Dataset entries
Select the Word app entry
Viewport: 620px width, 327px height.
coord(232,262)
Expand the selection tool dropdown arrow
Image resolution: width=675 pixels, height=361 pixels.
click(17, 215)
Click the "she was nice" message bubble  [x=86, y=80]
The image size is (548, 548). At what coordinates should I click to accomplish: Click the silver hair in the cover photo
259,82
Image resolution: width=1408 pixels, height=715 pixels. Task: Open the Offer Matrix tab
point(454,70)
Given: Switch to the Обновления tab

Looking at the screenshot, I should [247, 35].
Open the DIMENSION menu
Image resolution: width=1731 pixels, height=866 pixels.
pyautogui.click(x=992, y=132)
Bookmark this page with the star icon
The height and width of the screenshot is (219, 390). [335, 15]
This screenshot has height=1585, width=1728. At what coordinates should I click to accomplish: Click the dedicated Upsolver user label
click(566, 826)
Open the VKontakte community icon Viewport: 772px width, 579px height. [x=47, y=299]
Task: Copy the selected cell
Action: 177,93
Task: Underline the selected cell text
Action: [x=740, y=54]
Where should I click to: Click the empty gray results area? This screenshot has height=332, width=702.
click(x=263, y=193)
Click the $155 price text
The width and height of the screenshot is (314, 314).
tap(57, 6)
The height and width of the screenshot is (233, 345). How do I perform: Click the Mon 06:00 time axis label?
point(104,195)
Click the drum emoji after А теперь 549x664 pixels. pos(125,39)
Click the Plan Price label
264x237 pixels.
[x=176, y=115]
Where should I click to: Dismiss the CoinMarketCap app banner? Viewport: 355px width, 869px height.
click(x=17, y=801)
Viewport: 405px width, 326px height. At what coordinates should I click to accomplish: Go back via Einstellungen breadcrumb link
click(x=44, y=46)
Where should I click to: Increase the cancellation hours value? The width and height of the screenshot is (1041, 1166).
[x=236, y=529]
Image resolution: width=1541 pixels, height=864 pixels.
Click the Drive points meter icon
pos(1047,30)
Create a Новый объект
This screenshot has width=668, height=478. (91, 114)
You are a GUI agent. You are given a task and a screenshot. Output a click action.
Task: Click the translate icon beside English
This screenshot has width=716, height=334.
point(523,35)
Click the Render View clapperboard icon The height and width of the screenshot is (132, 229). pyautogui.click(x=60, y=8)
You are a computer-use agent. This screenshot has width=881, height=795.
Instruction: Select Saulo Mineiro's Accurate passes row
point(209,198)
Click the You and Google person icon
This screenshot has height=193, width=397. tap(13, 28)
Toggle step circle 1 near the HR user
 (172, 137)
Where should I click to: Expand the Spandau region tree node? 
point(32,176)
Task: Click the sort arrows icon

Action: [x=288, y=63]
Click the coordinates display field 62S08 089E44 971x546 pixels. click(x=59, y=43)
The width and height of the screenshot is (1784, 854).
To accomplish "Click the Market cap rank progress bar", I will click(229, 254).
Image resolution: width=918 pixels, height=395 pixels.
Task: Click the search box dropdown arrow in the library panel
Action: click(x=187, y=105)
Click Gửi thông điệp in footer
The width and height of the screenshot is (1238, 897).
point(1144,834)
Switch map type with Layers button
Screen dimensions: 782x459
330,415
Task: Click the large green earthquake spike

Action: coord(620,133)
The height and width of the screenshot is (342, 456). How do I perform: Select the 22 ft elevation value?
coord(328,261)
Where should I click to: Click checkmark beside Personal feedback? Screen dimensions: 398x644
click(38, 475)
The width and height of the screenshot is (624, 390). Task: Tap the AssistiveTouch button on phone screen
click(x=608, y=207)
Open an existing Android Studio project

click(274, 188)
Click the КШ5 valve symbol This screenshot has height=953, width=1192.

WHAT YOU ARE ASKED TO DO.
Reply with one number only: the count of lines in the entries that contain "agent".

ANSWER SPACE.
2